Proteome-wide Detection and Quantitative Analysis of Irreversible Cysteine Oxidation Using Long Column UPLC-pSRM

Reactive oxygen species (ROS) play an important role in normal biological functions and pathological processes. ROS is one of the driving forces for oxidizing proteins, especially on cysteine thiols. The labile, transient, and dynamic nature of oxidative modifications poses enormous technical challenges for both accurate modification site determination and quantitation of cysteine thiols. The present study describes a mass spectrometry-based approach that allows effective discovery and quantification of irreversible cysteine modifications. The utilization of a long reverse phase column provides high-resolution chromatography to separate different forms of modified cysteine thiols from protein complexes or cell lysates. This Fourier transform mass spectrometry (FT-MS) approach enabled detection and quantitation of ataxia telangiectasia mutated (ATM) complex cysteine sulfoxidation states using Skyline MS1 filtering. When we applied the long column ultra high pressure liquid chromatography (UPLC)–MS/MS analysis, 61 and 44 peptides from cell lysates and cells were identified with cysteine modifications in response to in vitro and in vivo H2O2 oxidation, respectively. Long column ultra high pressure liquid chromatography pseudo selected reaction monitoring (UPLC-pSRM) was then developed to monitor the oxidative level of cysteine thiols in cell lysate under varying concentrations of H2O2 treatment. From UPLC-pSRM analysis, the dynamic conversion of sulfinic (S-O2H) and sulfonic acid (S-O3H) was observed within nucleoside diphosphate kinase (Nm23-H1) and heat shock 70 kDa protein 8 (Hsc70). These methods are suitable for proteome-wide studies, providing a highly sensitive, straightforward approach to identify proteins containing redox-sensitive cysteine thiols in biological systems.

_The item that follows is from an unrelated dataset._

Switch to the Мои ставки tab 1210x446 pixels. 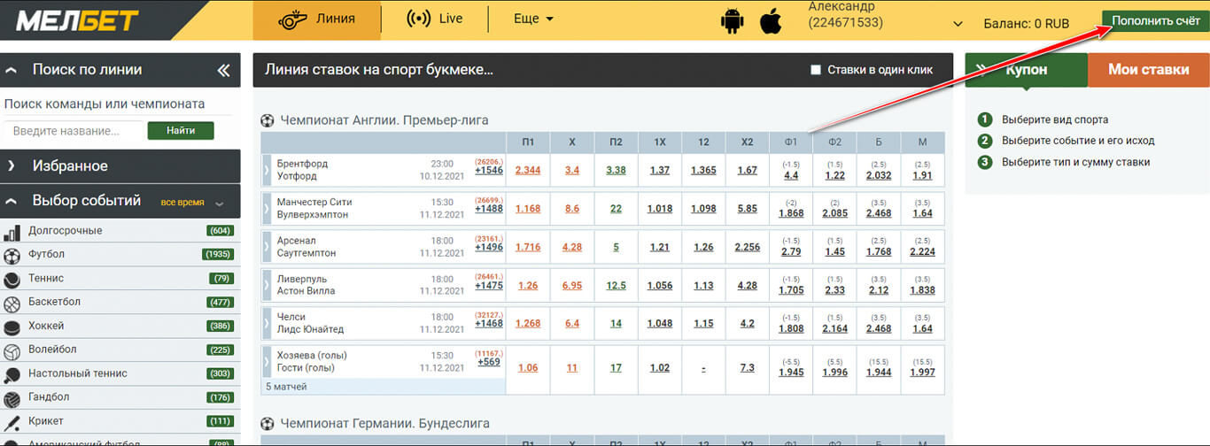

活性氧簇（Reactive oxygen species, ROS）在正常生理功能与病理进程中发挥关键作用。ROS是氧化蛋白质的核心驱动力之一，尤其针对半胱氨酸巯基。氧化修饰具有不稳定、瞬时且动态的特性，这对半胱氨酸巯基的精准修饰位点鉴定与定量分析均带来了极大的技术挑战。本研究报道了一种基于质谱法的研究策略，可有效实现半胱氨酸不可逆修饰的发现与定量分析。长反相色谱柱可提供高分辨率色谱分离能力，能够从蛋白质复合物或细胞裂解液中分离不同形式的修饰型半胱氨酸巯基。本研究采用的傅里叶变换质谱（Fourier transform mass spectrometry, FT-MS）策略，借助Skyline MS1过滤技术，实现了共济失调毛细血管扩张症突变（ataxia telangiectasia mutated, ATM）复合物半胱氨酸亚磺酰化状态的检测与定量。当应用长柱超高效液相色谱-串联质谱（ultra high pressure liquid chromatography–MS/MS, UPLC-MS/MS）分析时，分别在体外与体内过氧化氢氧化处理的细胞裂解液与细胞样本中，鉴定得到61条与44条带有半胱氨酸修饰的肽段。随后，研究人员开发了长柱超高效液相色谱伪选择反应监测（ultra high pressure liquid chromatography pseudo selected reaction monitoring, UPLC-pSRM）方法，用于监测不同浓度过氧化氢处理下细胞裂解液中半胱氨酸巯基的氧化水平。通过UPLC-pSRM分析，研究人员在核苷二磷酸激酶（nucleoside diphosphate kinase, Nm23-H1）与热休克70kDa蛋白8（heat shock 70 kDa protein 8, Hsc70）中观测到了亚磺酰基（S-O₂H）与磺酰基（S-O₃H）的动态转化过程。上述方法适用于全蛋白质组学研究，可为生物系统中含氧化还原敏感型半胱氨酸巯基的蛋白质鉴定提供高灵敏度、简便易行的技术路径。